- _Extrait fourni_:
Son nom et son visage ne vous sont pas inconnus. Johann Oberson faisait déjà la une de notre magazine le 5 février dernier. A l’époque, le Vaudois racontait comment, avec son épouse, leurs deux garçons de 3 ans et 1 an et ses beaux-parents, ils se préparaient à l’arrivée du virus dans la capitale, avec déjà des dizaines de cas avérés. Le pic de ce qui n’était encore qu’une épidémie cantonnée à la région de Wuhan n’avait pas été atteint mais les nouvelles et les images en provenance de la région auraient dû mettre le monde en alerte, selon lui. «Il y avait près de 65 millions de personnes confinées et le nombre de décès explosait dans le Hubei», rappelle le Vaudois.
Pour ce représentant en vin d’une compagnie française, l’Occident, Suisse comprise, n’a pas pris l’avertissement suffisamment au sérieux. «C’est facile d’accuser la Chine aujourd’hui. Mais vu d’ici, on ne comprend toujours pas pourquoi une grande partie de la planète n’a pas su ou pas voulu prendre en compte la gravité de la situation. Quand je pense que début janvier il y avait encore trois vols quotidiens Wuhan-Paris...»

- _Données extraites_:

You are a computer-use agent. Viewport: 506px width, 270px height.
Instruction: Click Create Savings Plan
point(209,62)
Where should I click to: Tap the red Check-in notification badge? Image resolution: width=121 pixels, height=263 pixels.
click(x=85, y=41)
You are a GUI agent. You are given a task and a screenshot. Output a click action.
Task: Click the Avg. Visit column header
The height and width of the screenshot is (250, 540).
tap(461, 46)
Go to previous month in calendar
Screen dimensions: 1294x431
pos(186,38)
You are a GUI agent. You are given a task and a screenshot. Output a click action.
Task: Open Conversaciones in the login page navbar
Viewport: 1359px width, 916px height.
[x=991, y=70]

* * *

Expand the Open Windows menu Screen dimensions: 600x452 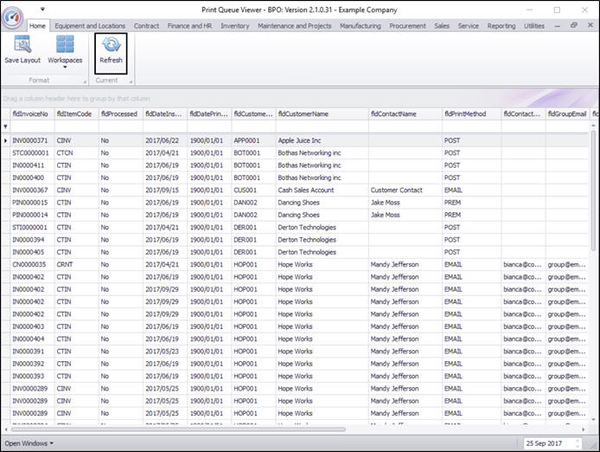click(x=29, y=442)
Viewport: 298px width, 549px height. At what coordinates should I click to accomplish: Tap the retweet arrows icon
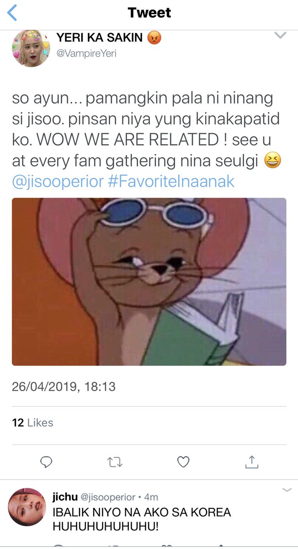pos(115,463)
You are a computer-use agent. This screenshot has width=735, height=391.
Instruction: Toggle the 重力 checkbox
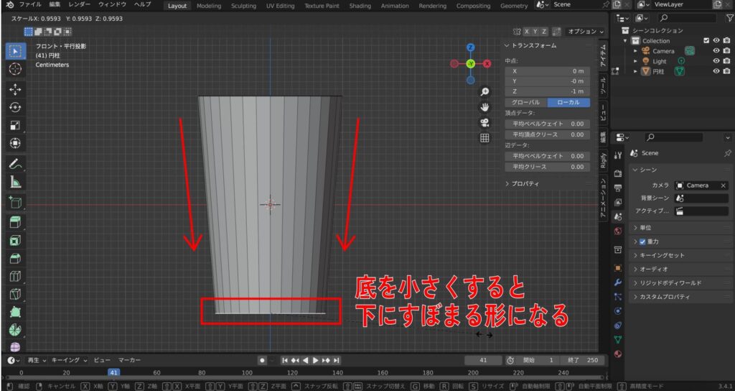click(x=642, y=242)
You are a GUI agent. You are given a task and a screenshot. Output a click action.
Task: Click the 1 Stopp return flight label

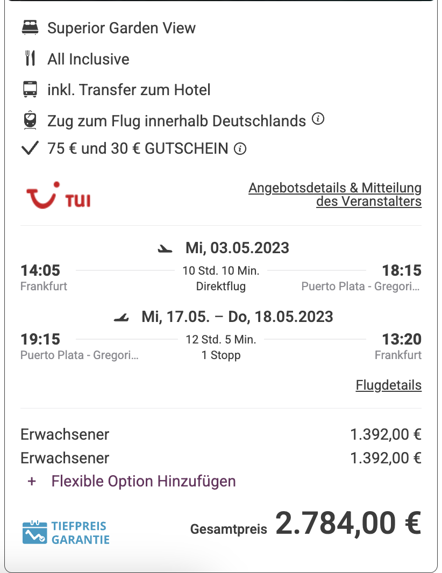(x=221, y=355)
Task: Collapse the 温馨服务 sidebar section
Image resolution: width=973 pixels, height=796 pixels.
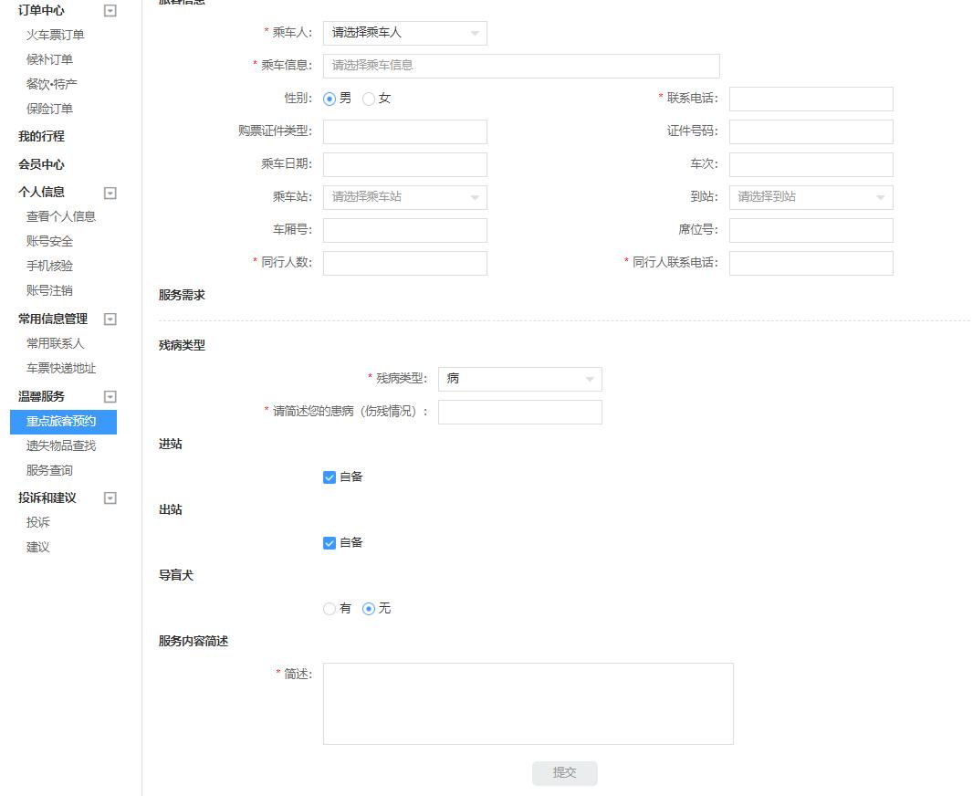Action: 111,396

---

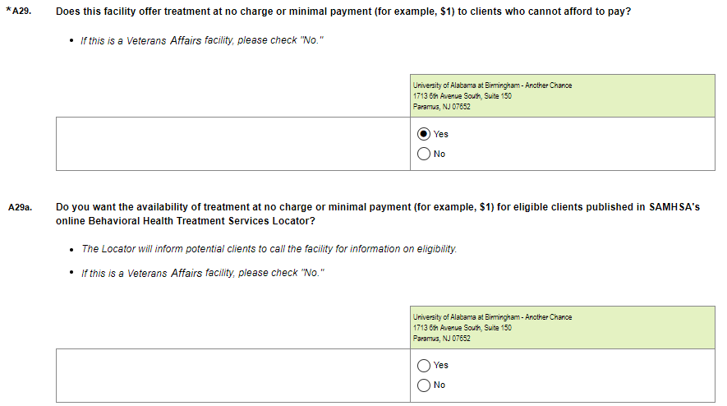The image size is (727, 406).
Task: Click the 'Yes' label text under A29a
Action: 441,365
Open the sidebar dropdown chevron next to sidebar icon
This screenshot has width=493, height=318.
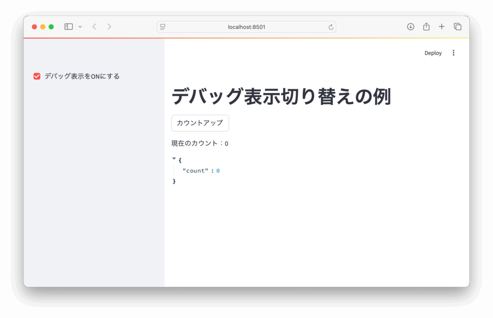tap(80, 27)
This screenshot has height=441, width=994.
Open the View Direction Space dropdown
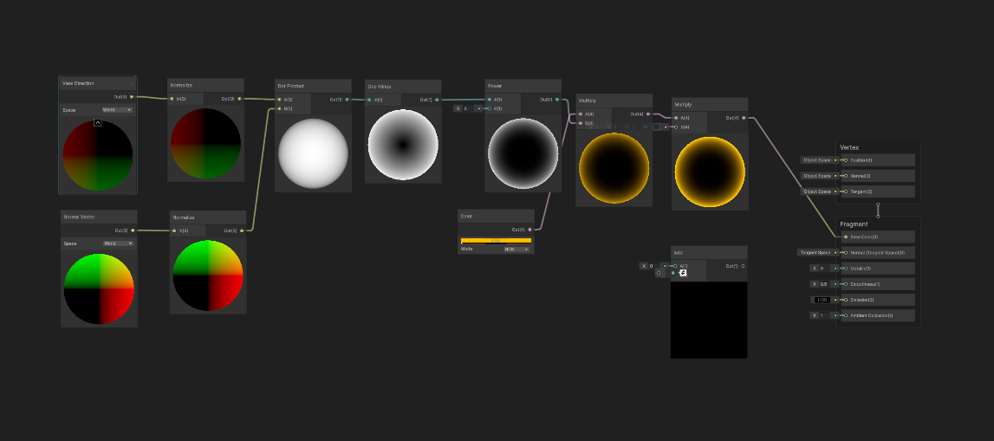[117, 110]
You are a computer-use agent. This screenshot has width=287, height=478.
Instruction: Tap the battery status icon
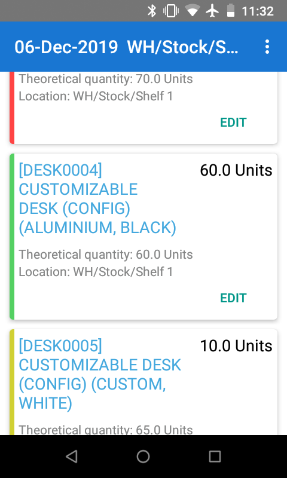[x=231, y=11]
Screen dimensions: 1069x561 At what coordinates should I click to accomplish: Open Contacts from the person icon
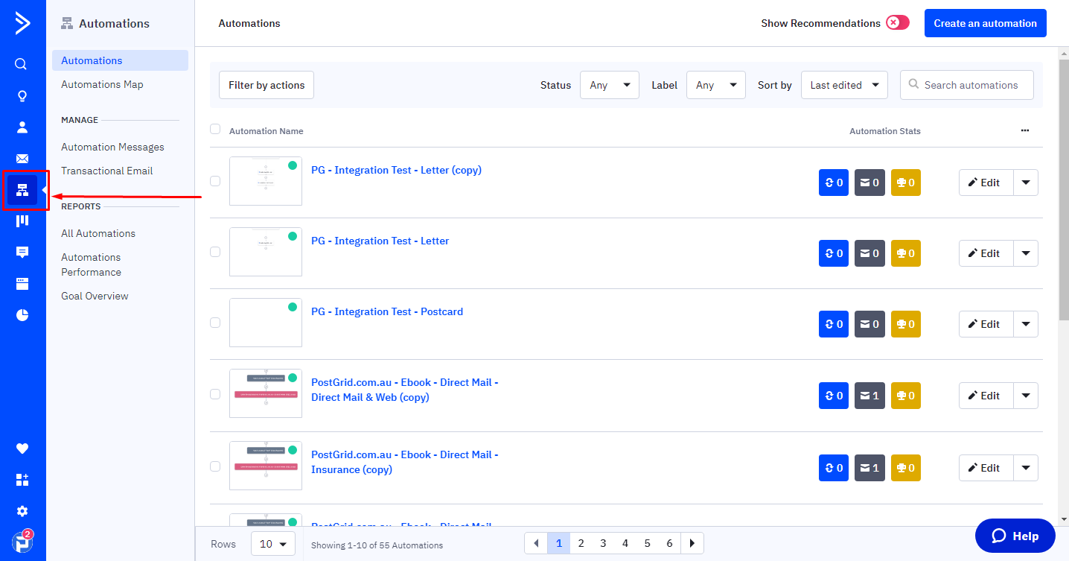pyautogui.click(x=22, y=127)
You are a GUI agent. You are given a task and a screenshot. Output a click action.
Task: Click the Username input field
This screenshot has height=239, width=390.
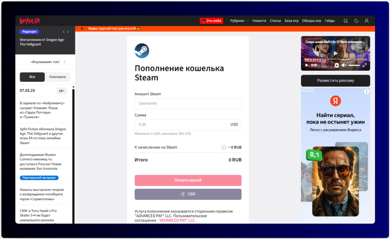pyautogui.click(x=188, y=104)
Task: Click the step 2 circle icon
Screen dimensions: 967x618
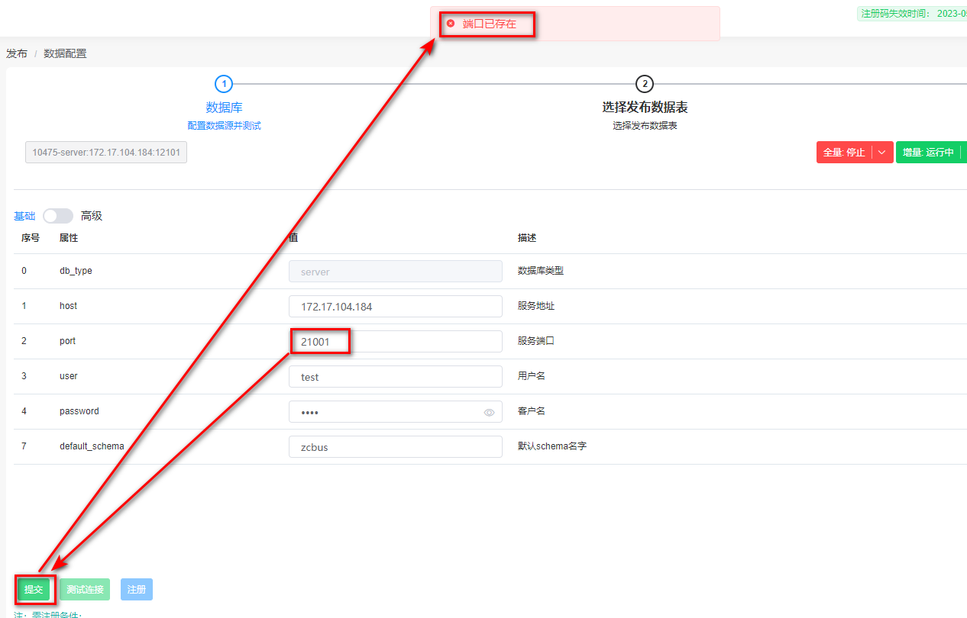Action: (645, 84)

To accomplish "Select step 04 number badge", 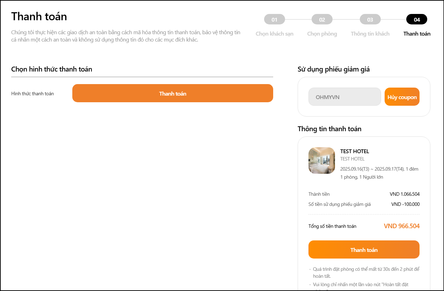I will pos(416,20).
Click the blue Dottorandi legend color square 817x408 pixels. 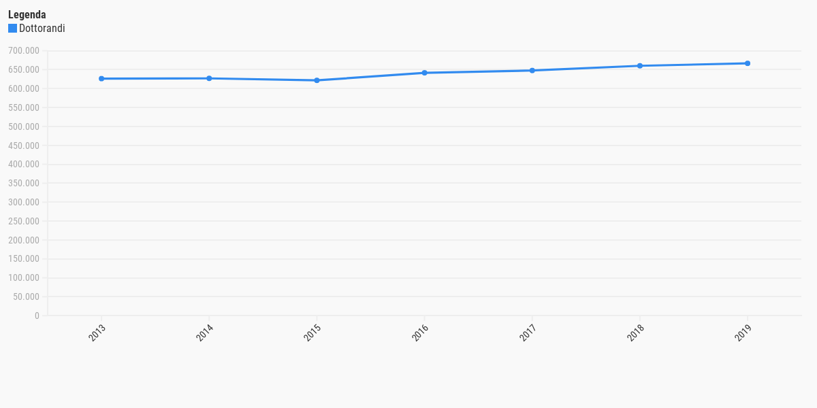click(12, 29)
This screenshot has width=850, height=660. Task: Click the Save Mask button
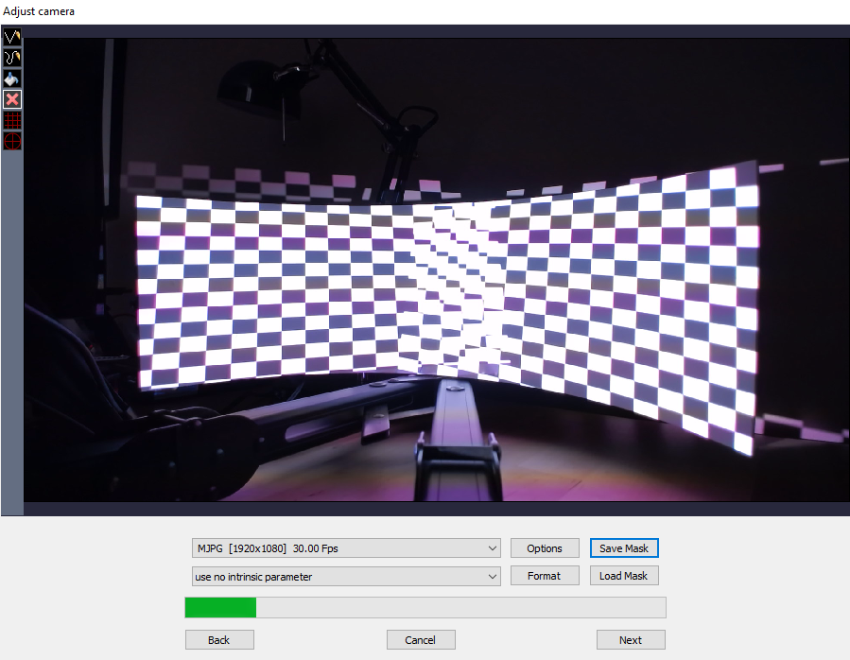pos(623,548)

- _Tâches à réaliser_:
[A] Extrayez de l'article sur Johann Oberson le passage allant de « Son nom et son » jusqu'à « rappelle le Vaudois. » inclus.
[B] Répondez à ces questions d'après l'article sur Johann Oberson :
(i) Quel âge ont ses deux garçons ?
(ii) Quel métier exerce-t-il ?
(iii) Selon lui, combien de vols quotidiens Wuhan-Paris y avait-il encore début janvier ?
[C] Poursuivez l'article sur Johann Oberson face à l'arrivée du virus en Chine, à partir de sa dernière phrase.

- _Réponses aux exercices_:
[A]
Son nom et son visage ne vous sont pas inconnus. Johann Oberson faisait déjà la une de notre magazine le 5 février dernier. A l’époque, le Vaudois racontait comment, avec son épouse, leurs deux garçons de 3 ans et 1 an et ses beaux-parents, ils se préparaient à l’arrivée du virus dans la capitale, avec déjà des dizaines de cas avérés. Le pic de ce qui n’était encore qu’une épidémie cantonnée à la région de Wuhan n’avait pas été atteint mais les nouvelles et les images en provenance de la région auraient dû mettre le monde en alerte, selon lui. «Il y avait près de 65 millions de personnes confinées et le nombre de décès explosait dans le Hubei», rappelle le Vaudois.

[B]
(i) 3 ans et 1 an.
(ii) Représentant en vin d'une compagnie française.
(iii) Trois.

[C]
Sur ses conseils, sa famille restée à Lausanne avait d’ailleurs pris toutes les mesures de protection bien avant que le Conseil fédéral ne décrète le semi-confinement, à la mi-mars. «Pour ne pas avoir été prévoyants, l’Europe et les Etats-Unis ont perdu deux mois.»
Aujourd’hui, alors que le virus bat nettement en retraite dans notre pays, voilà qu’il s’invite de nouveau dans l’Empire du Milieu. A Pékin en particulier, où un foyer a été détecté il y a deux semaines dans un quartier du sud-ouest de la ville. Un cluster parti du marché de Xinfadi, sorte de Rungis pékinois, où transitent chaque jour 150 000 personnes. «Selon la version officielle, ce serait une planche de saumon arrivée d’Europe qui aurait été infectée», rapporte Johann Oberson. En coulisses, des scientifiques évoquent plus sérieusement des cas importés de Russie, la frontière ayant été rouverte à la circulation des trains et des bus.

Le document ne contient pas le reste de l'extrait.